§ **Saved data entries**
..........

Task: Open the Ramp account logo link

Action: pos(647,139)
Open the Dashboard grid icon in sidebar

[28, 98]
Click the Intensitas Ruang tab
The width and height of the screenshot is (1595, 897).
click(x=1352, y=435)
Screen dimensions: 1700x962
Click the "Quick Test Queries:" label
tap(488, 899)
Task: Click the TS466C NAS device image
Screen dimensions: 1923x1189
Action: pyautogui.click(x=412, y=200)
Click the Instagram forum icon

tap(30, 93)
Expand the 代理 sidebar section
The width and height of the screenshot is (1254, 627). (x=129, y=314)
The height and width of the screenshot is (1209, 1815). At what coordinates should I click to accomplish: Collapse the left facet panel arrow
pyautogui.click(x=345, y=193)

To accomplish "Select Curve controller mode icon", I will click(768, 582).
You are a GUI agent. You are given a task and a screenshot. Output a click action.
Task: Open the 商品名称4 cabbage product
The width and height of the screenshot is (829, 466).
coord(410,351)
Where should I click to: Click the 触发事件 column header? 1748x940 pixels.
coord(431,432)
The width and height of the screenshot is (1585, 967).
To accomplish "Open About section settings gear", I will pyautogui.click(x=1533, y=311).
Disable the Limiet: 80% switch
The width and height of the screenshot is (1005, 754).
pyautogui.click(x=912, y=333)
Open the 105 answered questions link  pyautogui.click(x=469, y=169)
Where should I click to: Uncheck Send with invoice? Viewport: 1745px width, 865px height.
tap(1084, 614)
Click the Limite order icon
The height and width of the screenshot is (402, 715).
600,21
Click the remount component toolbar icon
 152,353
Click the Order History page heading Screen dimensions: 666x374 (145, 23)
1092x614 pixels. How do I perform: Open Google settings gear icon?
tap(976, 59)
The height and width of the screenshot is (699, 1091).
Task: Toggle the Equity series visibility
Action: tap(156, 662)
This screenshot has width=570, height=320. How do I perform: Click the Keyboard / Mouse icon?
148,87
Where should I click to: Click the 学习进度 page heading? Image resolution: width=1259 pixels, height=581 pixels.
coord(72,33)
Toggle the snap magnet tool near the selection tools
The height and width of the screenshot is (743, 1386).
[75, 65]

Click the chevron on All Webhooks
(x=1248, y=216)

..........

§ **WHAT YOU ARE ASKED TO DO**
The answer must be the lines from the one containing "Disable the Limiet: 80% switch" through the last line of the records, copied exactly, with nothing else.

§ **RESPONSE TO THE TASK**
Disable the Limiet: 80% switch
The width and height of the screenshot is (1005, 754).
pyautogui.click(x=912, y=333)
Open the 105 answered questions link  pyautogui.click(x=469, y=169)
Where should I click to: Uncheck Send with invoice? Viewport: 1745px width, 865px height.
tap(1084, 614)
Click the Limite order icon
The height and width of the screenshot is (402, 715).
600,21
Click the remount component toolbar icon
 152,353
Click the Order History page heading Screen dimensions: 666x374 (145, 23)
1092x614 pixels. How do I perform: Open Google settings gear icon?
tap(976, 59)
The height and width of the screenshot is (699, 1091).
Task: Toggle the Equity series visibility
Action: tap(156, 662)
This screenshot has width=570, height=320. How do I perform: Click the Keyboard / Mouse icon?
148,87
Where should I click to: Click the 学习进度 page heading? Image resolution: width=1259 pixels, height=581 pixels.
coord(72,33)
Toggle the snap magnet tool near the selection tools
The height and width of the screenshot is (743, 1386).
[75, 65]

Click the chevron on All Webhooks
(x=1248, y=216)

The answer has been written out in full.